>>>

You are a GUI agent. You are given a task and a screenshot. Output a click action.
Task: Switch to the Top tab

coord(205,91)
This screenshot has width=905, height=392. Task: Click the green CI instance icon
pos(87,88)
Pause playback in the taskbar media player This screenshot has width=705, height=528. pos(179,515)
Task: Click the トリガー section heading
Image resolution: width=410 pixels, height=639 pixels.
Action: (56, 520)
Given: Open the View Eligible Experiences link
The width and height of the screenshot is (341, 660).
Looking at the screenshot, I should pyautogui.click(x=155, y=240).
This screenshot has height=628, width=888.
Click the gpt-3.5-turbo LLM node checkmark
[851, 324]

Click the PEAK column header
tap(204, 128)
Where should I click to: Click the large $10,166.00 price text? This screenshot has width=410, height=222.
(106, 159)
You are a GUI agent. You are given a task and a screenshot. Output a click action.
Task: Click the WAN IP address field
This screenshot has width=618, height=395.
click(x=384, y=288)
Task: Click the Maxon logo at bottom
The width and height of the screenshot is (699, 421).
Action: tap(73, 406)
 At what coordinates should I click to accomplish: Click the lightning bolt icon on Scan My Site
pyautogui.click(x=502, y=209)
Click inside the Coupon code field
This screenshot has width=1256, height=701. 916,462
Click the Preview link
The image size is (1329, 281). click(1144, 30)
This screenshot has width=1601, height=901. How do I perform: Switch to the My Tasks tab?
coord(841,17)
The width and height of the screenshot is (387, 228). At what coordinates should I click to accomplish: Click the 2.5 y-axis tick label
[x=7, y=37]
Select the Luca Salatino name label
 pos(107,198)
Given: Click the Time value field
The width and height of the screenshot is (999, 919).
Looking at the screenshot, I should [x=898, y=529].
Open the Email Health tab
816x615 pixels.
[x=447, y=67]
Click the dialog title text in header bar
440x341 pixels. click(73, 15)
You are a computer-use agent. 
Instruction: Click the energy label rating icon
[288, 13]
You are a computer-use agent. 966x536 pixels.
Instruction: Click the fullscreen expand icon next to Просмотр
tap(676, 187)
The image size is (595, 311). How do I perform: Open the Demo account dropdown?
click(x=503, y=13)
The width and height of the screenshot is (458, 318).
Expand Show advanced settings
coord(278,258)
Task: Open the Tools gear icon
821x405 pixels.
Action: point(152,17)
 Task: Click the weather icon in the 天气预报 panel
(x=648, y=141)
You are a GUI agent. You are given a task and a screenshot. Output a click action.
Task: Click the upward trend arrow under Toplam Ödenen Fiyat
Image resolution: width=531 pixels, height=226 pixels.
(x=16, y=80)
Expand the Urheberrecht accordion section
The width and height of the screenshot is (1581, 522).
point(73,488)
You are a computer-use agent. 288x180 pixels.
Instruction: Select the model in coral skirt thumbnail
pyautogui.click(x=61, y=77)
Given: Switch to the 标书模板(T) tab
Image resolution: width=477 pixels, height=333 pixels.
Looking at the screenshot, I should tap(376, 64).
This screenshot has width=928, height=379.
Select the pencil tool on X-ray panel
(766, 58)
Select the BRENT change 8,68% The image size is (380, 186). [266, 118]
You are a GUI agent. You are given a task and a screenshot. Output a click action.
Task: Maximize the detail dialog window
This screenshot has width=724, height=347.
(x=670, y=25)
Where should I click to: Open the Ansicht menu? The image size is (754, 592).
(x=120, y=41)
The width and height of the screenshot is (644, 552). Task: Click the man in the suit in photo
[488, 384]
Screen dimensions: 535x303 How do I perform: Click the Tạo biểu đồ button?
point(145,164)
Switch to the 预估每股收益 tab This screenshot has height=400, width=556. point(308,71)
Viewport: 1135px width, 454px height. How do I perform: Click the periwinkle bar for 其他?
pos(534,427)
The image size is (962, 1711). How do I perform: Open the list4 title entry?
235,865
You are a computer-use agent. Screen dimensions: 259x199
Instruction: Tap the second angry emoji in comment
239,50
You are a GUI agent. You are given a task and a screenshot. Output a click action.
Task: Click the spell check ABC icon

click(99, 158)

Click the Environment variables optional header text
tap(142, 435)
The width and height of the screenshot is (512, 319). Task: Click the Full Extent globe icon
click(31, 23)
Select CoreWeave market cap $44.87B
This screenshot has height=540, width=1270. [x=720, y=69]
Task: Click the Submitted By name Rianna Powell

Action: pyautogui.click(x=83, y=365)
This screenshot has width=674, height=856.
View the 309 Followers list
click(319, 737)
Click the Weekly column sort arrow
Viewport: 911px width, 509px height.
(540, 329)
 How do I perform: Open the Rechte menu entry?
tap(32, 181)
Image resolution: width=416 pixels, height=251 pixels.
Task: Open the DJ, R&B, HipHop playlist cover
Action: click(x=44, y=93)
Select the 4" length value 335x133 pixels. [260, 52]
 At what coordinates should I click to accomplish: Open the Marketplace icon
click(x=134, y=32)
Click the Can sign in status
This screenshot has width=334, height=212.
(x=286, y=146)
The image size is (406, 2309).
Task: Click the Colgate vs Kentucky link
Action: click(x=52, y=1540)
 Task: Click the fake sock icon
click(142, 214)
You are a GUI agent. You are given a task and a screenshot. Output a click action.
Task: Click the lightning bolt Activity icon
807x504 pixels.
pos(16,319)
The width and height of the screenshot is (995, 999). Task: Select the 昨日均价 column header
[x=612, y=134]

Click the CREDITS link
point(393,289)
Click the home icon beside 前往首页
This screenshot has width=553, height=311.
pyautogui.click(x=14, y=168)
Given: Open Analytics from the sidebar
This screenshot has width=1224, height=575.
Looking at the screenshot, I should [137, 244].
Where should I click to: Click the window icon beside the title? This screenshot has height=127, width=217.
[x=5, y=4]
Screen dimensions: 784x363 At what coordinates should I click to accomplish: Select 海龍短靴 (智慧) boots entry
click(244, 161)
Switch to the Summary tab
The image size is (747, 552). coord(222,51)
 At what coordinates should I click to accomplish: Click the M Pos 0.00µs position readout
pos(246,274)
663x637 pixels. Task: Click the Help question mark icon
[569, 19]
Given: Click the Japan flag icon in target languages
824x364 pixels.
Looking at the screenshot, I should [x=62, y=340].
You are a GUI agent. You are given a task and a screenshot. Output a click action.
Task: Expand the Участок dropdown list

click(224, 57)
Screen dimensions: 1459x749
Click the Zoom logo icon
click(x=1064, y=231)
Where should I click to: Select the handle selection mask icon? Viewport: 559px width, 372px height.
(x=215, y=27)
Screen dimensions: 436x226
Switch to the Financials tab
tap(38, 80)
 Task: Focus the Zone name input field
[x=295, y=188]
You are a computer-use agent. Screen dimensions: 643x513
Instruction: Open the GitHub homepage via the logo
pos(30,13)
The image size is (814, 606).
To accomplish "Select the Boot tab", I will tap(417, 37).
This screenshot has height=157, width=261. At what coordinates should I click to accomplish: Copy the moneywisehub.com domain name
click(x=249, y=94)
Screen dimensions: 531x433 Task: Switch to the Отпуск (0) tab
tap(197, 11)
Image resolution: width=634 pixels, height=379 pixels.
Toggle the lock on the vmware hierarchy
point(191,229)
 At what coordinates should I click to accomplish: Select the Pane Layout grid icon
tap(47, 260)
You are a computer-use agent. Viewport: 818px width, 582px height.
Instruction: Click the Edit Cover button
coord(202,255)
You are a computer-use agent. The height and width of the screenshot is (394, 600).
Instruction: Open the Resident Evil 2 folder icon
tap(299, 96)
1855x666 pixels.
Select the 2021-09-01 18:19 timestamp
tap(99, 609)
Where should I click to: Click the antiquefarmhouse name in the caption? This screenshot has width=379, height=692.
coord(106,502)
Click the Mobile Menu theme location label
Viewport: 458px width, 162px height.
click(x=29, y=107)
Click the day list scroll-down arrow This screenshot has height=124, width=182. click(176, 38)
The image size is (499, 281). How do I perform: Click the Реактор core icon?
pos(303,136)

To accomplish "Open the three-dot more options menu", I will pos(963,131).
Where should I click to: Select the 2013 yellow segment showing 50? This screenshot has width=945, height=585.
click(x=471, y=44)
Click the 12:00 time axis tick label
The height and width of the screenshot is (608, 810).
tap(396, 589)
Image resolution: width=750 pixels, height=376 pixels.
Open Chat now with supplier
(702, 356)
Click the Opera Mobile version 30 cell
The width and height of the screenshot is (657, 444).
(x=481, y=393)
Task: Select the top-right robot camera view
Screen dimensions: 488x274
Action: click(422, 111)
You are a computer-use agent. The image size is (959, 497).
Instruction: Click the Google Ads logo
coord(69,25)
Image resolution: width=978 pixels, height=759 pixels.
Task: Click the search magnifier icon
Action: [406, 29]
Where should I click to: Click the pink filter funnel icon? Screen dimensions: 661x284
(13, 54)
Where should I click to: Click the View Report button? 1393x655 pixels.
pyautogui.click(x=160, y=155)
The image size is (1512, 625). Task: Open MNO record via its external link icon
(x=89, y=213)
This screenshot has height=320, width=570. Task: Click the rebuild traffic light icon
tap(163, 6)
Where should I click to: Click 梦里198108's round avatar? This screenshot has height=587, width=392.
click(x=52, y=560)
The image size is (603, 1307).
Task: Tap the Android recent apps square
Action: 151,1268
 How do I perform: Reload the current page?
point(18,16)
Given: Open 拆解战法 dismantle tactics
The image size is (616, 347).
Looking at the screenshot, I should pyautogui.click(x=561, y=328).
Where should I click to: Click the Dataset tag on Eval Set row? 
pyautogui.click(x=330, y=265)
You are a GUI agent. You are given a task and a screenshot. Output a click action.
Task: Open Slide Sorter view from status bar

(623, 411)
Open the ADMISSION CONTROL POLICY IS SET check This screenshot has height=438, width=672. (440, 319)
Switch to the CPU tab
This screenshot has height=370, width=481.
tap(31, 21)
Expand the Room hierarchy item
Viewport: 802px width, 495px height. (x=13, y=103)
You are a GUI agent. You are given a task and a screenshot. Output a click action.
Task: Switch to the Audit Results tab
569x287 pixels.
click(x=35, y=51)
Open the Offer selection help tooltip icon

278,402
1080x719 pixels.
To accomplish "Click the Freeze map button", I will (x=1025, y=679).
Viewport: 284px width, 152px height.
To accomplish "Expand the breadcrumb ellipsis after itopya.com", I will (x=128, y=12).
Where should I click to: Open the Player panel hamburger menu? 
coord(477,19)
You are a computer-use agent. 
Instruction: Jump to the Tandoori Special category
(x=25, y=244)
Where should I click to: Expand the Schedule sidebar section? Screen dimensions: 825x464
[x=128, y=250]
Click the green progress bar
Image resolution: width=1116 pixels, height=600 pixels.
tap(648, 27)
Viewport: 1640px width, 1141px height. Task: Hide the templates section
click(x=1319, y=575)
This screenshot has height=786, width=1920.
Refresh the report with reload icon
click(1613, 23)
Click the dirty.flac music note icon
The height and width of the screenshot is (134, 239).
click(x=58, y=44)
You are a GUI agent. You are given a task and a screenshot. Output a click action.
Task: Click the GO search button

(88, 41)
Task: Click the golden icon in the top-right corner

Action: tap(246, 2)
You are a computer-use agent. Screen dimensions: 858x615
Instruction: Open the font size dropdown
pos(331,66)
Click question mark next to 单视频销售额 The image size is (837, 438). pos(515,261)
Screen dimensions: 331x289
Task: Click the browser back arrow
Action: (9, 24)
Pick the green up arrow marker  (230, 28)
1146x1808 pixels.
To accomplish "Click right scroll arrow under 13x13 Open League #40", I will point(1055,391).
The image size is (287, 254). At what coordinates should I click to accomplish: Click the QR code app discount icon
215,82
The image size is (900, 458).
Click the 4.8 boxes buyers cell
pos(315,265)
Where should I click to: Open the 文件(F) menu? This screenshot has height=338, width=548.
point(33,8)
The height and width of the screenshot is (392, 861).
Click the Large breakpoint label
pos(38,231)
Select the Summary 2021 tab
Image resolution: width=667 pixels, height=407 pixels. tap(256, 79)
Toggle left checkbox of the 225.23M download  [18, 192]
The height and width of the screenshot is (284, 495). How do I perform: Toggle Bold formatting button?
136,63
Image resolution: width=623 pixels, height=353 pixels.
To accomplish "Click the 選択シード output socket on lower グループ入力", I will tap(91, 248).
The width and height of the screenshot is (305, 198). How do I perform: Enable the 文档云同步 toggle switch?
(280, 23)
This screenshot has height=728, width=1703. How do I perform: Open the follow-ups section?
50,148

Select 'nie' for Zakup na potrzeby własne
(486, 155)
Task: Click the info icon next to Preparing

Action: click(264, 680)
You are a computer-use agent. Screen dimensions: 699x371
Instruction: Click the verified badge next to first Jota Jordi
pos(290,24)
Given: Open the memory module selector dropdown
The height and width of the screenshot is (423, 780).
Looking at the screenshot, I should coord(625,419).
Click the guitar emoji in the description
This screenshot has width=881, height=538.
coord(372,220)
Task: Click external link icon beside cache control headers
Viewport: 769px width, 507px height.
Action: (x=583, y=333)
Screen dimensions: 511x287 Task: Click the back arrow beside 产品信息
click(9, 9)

<<<

Would you copy each line of the records that contains "will"?

To accomplish "Select the Boot tab", I will tap(417, 37).
To accomplish "Open the three-dot more options menu", I will pos(963,131).
To accomplish "Click the Freeze map button", I will (x=1025, y=679).
To accomplish "Expand the breadcrumb ellipsis after itopya.com", I will (x=128, y=12).
To accomplish "Click right scroll arrow under 13x13 Open League #40", I will point(1055,391).
To accomplish "Click the 選択シード output socket on lower グループ入力", I will tap(91, 248).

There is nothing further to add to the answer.